Bosma and Pelath’s difference in opinion reflects some of the debates occurring in the Indiana General Assembly this year about whether to make the state superintendent an appointed or elected position. Part of the conversation inevitably centers around how people view McCormick’s role and it’s purpose.

It’s not clear yet if McCormick will step forward with ideas of her own or be more of an administrator who solely implements the policies of lawmakers, which GOP leaders repeatedly. But she has supported Gov. Eric Holcomb’s plan to make the role an appointed one.

McCormick has testified once this year before the Indiana Senate.
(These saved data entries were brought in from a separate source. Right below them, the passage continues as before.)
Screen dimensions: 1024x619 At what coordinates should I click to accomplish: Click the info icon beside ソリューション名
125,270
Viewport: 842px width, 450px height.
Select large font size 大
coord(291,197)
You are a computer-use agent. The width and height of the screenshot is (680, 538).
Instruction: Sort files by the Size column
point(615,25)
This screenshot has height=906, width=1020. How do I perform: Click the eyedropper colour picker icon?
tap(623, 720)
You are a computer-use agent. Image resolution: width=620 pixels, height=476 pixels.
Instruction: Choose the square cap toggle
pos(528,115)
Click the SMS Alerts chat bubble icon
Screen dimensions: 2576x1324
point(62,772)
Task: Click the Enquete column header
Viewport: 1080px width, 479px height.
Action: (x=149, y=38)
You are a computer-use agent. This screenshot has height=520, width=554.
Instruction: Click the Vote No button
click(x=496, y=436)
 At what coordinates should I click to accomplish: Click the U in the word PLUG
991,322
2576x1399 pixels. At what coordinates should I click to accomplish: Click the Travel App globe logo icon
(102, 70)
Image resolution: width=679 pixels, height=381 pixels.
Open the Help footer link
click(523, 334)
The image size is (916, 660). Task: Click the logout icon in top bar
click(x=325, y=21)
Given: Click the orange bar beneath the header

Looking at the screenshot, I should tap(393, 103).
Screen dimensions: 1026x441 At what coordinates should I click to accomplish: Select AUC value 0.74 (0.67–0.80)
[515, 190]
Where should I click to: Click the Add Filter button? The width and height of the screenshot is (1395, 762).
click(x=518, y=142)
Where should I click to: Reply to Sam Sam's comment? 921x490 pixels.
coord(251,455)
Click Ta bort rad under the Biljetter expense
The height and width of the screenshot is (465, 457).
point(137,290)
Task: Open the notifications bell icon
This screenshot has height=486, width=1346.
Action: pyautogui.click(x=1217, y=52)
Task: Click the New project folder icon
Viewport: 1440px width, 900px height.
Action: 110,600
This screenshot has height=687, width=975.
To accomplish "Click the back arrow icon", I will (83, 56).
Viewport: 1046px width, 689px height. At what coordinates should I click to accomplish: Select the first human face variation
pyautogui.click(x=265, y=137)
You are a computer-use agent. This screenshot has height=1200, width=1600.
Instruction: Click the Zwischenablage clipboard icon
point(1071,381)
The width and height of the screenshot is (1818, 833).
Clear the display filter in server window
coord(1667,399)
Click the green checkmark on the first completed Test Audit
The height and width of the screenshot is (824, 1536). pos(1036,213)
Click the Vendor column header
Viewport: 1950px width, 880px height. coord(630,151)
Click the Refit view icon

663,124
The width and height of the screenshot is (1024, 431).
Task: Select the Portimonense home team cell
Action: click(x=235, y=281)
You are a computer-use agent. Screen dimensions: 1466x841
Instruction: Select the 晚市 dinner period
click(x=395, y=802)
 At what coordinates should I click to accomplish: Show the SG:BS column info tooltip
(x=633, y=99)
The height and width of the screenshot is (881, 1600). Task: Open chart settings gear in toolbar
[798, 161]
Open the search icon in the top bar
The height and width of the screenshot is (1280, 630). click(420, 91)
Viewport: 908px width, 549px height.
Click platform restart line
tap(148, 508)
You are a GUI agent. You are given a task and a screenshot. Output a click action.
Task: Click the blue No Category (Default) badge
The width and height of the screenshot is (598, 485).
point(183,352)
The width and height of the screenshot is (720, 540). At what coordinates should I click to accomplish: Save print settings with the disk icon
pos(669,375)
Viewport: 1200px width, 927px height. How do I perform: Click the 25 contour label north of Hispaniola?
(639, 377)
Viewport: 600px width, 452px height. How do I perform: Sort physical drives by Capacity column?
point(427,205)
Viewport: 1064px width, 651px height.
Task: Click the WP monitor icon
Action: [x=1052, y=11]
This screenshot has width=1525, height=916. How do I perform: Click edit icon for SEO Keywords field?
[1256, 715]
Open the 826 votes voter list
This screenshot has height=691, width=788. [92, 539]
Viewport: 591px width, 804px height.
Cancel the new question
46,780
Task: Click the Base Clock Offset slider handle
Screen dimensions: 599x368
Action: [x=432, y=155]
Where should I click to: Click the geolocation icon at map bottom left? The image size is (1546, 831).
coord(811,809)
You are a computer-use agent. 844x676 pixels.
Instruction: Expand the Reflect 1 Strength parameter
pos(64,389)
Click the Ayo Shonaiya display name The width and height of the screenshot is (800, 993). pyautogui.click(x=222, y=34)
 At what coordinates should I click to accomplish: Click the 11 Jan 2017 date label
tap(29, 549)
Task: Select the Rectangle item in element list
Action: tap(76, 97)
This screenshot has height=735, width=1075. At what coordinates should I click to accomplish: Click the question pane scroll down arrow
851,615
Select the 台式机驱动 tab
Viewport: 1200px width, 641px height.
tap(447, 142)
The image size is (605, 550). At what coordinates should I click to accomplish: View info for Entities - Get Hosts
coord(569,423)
During that hearing last week, she expressed concerns about testing and teacher evaluation that routinely were dismissed when Ritz was in charge, such as advocating for “computer-adaptive” tests. She also told senators there should be more conversations about how test scores are tied into teacher evaluations and whether that provision should be removed.

McCormick isn’t — and never has been — in lockstep with other Republicans on education policy. That was clear during her campaign, when, despite having mostly school choice advocates and Republicans as donors, she disagreed with GOP policies and instead advocated for changes to the school funding formula and seriously evaluating the impact of state-funded vouchers for private school.

Wiley said that although McCormick hasn’t shown herself to be an aggressive supporter of all school choice policies, such as vouchers, Wiley still thinks her organization made a good investment in backing her.

“She knows she has at least four years in that role, and she intends to do and get stuff done,” Wiley said. “If she doesn’t get credit for it along the way, I just don’t think she cares.”

Todd Bess, executive director of the Indiana Association of School Principals, said he’s heard from school leaders that they’re seeing more timely responses to phone calls and emails with the department of education.

Teresa Meredith, president of the Indiana State Teachers Association, said she’s appreciated the time McCormick has made to talk with ISTA members, and she has no reason to believe she’s not going to support public schools — she’s “cautiously optimistic.”

Despite accusations during her campaign that she’d be too much like her Republican predecessor, Bennett, McCormick has not aligned herself with one particular education philosophy or camp. David Harris, CEO of The Mind Trust, said that independence is admirable.

“She is clearly her own woman, and I think there were some expectations,” Harris said. “She has been pretty clear that she’s going to follow the agenda and approach that she thinks is best.”